L’état d’urgence : une sécurité de façade au péril de la démocratie et de la liberté

Le Parlement français, les 19 et 20 juillet 2016, a voté la prolongation de l’état d’urgence. Notre pays adhère ainsi à un régime d’exception privatif de libertés qu’il dénonce pourtant ailleurs dans le monde, en Turquie par exemple après le putsch manqué contre le président Erdogan. La « patrie des Droits de l’homme » ne serait-elle plus qu’une démocratie autoritaire parmi d’autres, prompte à voter des lois liberticides tout en s’enorgueillissant d’un passé qui ne dit plus grand-chose de son présent ?

Paris, 18 juillet 2016.

Les attentats, bien sûr, et près de deux cent cinquante morts en dix-huit mois. La protection des citoyens et des institutions, forcément. Voilà les arguments qu’il nous faudrait entendre pour ne pas contester à l’État de droit celui d’augmenter les pouvoirs de police sans contrôle du juge (fouilles, perquisitions, écoutes, arrestations, gardes à vue, fichages), d’autoriser le renseignement civil et militaire à investir ordinateurs et téléphones au gré des dénonciations et autres délits de faciès, de réduire les droits de réunion, d’association, d’expression, de justifier l’arbitraire et les « bavures » dans l’espace public et privé, de permettre, ultime forfaiture, à l’exécutif le contrôle de la contestation politique et sociale sans lien avec la terreur islamiste.

À la violence barbare, la France répond par une violence d’État qu’un vote parlementaire légitime. A-t-elle oublié, la France, que l’on ne répond pas à la guerre et à l’agression par la guerre et par l’agression sauf à vouloir que le conflit ne s’étende et en tirer bénéfice économique et géopolitique ? Seul le désir de paix fait cesser la guerre. Seule la garantie de la liberté fait reculer l’arbitraire et l’injustice. Les victimes des attentats perpétrés en métropole ces dix-huit derniers mois posent la question de l’hommage à leur rendre, de l’avenir que l’on souhaite à notre pays. Leur sang et les larmes de leurs proches appellent-ils la guerre ou la paix, la coercition ou la liberté ?

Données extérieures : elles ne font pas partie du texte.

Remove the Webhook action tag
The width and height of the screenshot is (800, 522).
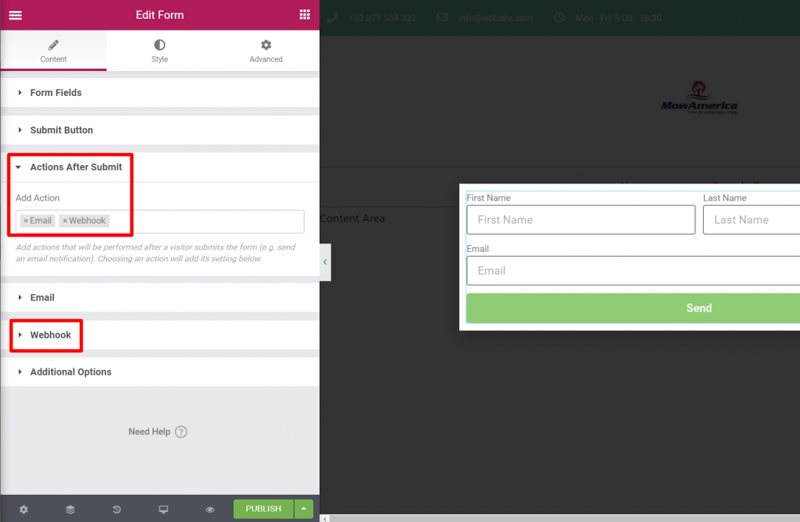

La classe politique a répondu en votant pour six mois de plus l’état d’urgence sur fond de stigmatisation des musulmans et des étrangers, désignant ainsi des coupables préfabriqués à la vindicte populaire, celle-là même qui en appellerait (c’est bien un conditionnel) à moins de liberté et à plus d’exclusion, celle-là même qui n’aurait (toujours un conditionnel) rien à se reprocher jusqu’au jour où un délateur, une bévue ou un nouvel interdit décidera du contraire. Une question demeure : à qui profite le crime, aux totalitaires de Daech ou aux autoritaires et à la gent épicière de France ?

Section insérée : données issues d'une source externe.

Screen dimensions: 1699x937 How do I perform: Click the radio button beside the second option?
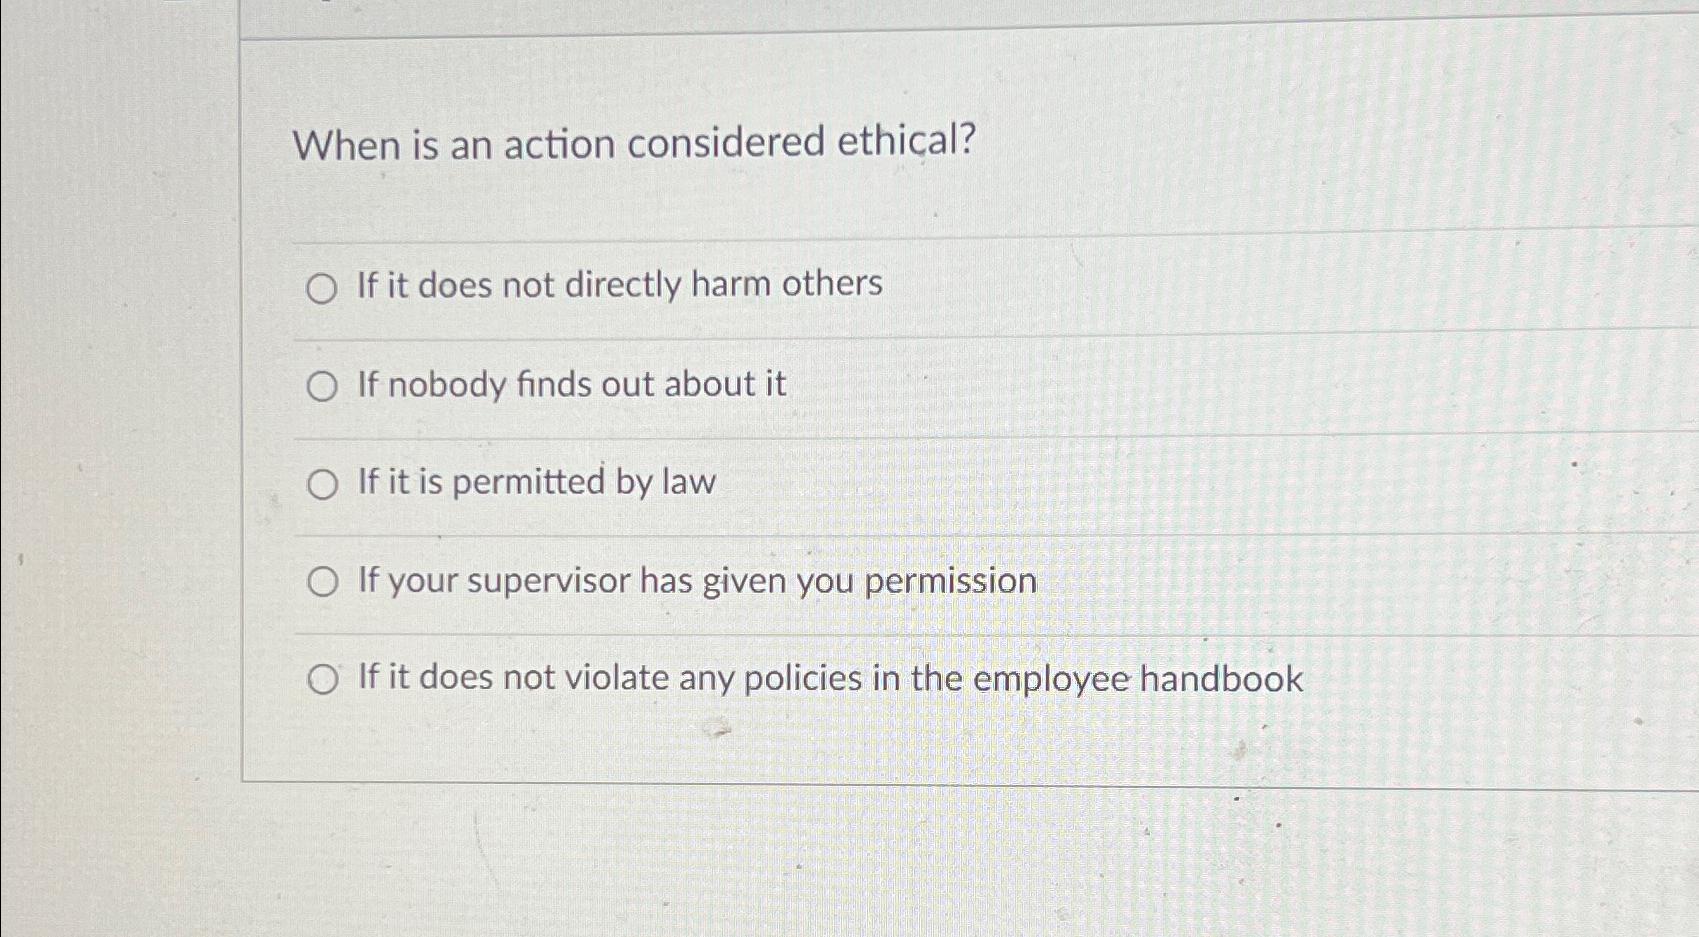[322, 386]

La nuance existe encore, mais pour combien de temps ? Il est celui d’oser être séditieux en appelant chacune et chacun à résister par tout moyen non violent aux atteintes qui seront faites aux libertés individuelles et collectives, protester, manifester, s’indigner, crier, chanter, écrire, peindre, rire, rêver, penser, relever la tête, ne pas céder au populisme fut-il « de gauche », toujours exiger le respect du droit dans la fraternité. Cy Jung vous enjoint à tout cela, et plus encore1 [*], pour la République, pour la liberté, pour la paix.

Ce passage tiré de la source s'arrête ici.